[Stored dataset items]
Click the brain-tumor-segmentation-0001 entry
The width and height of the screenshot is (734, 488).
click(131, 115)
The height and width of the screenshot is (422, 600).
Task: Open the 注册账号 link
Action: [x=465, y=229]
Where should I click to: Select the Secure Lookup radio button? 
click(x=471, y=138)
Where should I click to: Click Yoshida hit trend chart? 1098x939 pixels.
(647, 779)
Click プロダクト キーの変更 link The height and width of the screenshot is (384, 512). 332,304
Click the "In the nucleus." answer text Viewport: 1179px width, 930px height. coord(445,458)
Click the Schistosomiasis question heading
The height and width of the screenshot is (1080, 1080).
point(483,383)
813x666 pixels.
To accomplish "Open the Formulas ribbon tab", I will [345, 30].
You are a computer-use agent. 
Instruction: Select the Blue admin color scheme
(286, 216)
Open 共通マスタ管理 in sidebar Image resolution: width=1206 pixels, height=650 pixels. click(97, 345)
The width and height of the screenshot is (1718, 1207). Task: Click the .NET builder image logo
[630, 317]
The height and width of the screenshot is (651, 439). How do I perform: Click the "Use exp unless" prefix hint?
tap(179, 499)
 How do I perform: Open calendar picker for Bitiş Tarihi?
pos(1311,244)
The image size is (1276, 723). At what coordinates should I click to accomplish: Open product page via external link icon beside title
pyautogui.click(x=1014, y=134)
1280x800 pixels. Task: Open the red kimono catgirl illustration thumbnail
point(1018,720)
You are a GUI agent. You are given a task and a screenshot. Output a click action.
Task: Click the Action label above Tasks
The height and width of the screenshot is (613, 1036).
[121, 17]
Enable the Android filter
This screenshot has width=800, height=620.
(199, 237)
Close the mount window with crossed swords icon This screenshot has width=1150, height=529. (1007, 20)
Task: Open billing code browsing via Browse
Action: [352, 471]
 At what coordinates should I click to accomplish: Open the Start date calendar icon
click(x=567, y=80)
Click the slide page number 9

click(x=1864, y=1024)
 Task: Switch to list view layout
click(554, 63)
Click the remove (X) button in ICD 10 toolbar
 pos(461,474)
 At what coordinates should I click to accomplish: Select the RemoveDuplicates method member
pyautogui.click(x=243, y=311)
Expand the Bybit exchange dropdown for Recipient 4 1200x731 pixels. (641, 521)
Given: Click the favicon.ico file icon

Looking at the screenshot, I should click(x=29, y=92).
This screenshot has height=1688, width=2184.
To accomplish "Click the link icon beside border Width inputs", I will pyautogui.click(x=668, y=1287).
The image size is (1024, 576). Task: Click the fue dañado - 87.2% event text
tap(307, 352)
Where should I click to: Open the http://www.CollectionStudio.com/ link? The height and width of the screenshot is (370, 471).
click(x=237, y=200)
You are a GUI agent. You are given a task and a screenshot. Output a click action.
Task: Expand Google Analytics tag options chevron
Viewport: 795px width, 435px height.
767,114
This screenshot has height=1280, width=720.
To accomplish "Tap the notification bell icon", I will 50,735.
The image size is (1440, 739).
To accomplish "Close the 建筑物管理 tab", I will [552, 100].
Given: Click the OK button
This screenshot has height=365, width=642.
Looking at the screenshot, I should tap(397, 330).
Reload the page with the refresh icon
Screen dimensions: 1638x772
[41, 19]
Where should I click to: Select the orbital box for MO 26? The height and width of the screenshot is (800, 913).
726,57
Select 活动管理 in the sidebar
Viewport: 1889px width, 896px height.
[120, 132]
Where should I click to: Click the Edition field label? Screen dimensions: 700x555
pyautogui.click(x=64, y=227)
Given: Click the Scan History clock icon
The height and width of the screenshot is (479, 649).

> [EXERCISE PROMPT]:
In full and word for word, output the entries.

> [REPLY TO THE TASK]:
Click the brain-tumor-segmentation-0001 entry
The width and height of the screenshot is (734, 488).
click(131, 115)
The height and width of the screenshot is (422, 600).
Task: Open the 注册账号 link
Action: [x=465, y=229]
Where should I click to: Select the Secure Lookup radio button? 
click(x=471, y=138)
Where should I click to: Click Yoshida hit trend chart? 1098x939 pixels.
(647, 779)
Click プロダクト キーの変更 link The height and width of the screenshot is (384, 512). 332,304
Click the "In the nucleus." answer text Viewport: 1179px width, 930px height. coord(445,458)
Click the Schistosomiasis question heading
The height and width of the screenshot is (1080, 1080).
point(483,383)
813x666 pixels.
To accomplish "Open the Formulas ribbon tab", I will [345, 30].
You are a computer-use agent. 
Instruction: Select the Blue admin color scheme
(286, 216)
Open 共通マスタ管理 in sidebar Image resolution: width=1206 pixels, height=650 pixels. click(97, 345)
The width and height of the screenshot is (1718, 1207). Task: Click the .NET builder image logo
[630, 317]
The height and width of the screenshot is (651, 439). How do I perform: Click the "Use exp unless" prefix hint?
tap(179, 499)
 How do I perform: Open calendar picker for Bitiş Tarihi?
pos(1311,244)
The image size is (1276, 723). At what coordinates should I click to accomplish: Open product page via external link icon beside title
pyautogui.click(x=1014, y=134)
1280x800 pixels. Task: Open the red kimono catgirl illustration thumbnail
point(1018,720)
You are a GUI agent. You are given a task and a screenshot. Output a click action.
Task: Click the Action label above Tasks
The height and width of the screenshot is (613, 1036).
[121, 17]
Enable the Android filter
This screenshot has width=800, height=620.
(199, 237)
Close the mount window with crossed swords icon This screenshot has width=1150, height=529. (1007, 20)
Task: Open billing code browsing via Browse
Action: [352, 471]
 At what coordinates should I click to accomplish: Open the Start date calendar icon
click(x=567, y=80)
Click the slide page number 9

click(x=1864, y=1024)
 Task: Switch to list view layout
click(554, 63)
Click the remove (X) button in ICD 10 toolbar
 pos(461,474)
 At what coordinates should I click to accomplish: Select the RemoveDuplicates method member
pyautogui.click(x=243, y=311)
Expand the Bybit exchange dropdown for Recipient 4 1200x731 pixels. (641, 521)
Given: Click the favicon.ico file icon

Looking at the screenshot, I should click(x=29, y=92).
This screenshot has height=1688, width=2184.
To accomplish "Click the link icon beside border Width inputs", I will pyautogui.click(x=668, y=1287).
The image size is (1024, 576). Task: Click the fue dañado - 87.2% event text
tap(307, 352)
Where should I click to: Open the http://www.CollectionStudio.com/ link? The height and width of the screenshot is (370, 471).
click(x=237, y=200)
You are a GUI agent. You are given a task and a screenshot. Output a click action.
Task: Expand Google Analytics tag options chevron
Viewport: 795px width, 435px height.
767,114
This screenshot has height=1280, width=720.
To accomplish "Tap the notification bell icon", I will 50,735.
The image size is (1440, 739).
To accomplish "Close the 建筑物管理 tab", I will [552, 100].
Given: Click the OK button
This screenshot has height=365, width=642.
Looking at the screenshot, I should tap(397, 330).
Reload the page with the refresh icon
Screen dimensions: 1638x772
[41, 19]
Where should I click to: Select the orbital box for MO 26? The height and width of the screenshot is (800, 913).
726,57
Select 活动管理 in the sidebar
Viewport: 1889px width, 896px height.
[120, 132]
Where should I click to: Click the Edition field label? Screen dimensions: 700x555
pyautogui.click(x=64, y=227)
Given: Click the Scan History clock icon
The height and width of the screenshot is (479, 649).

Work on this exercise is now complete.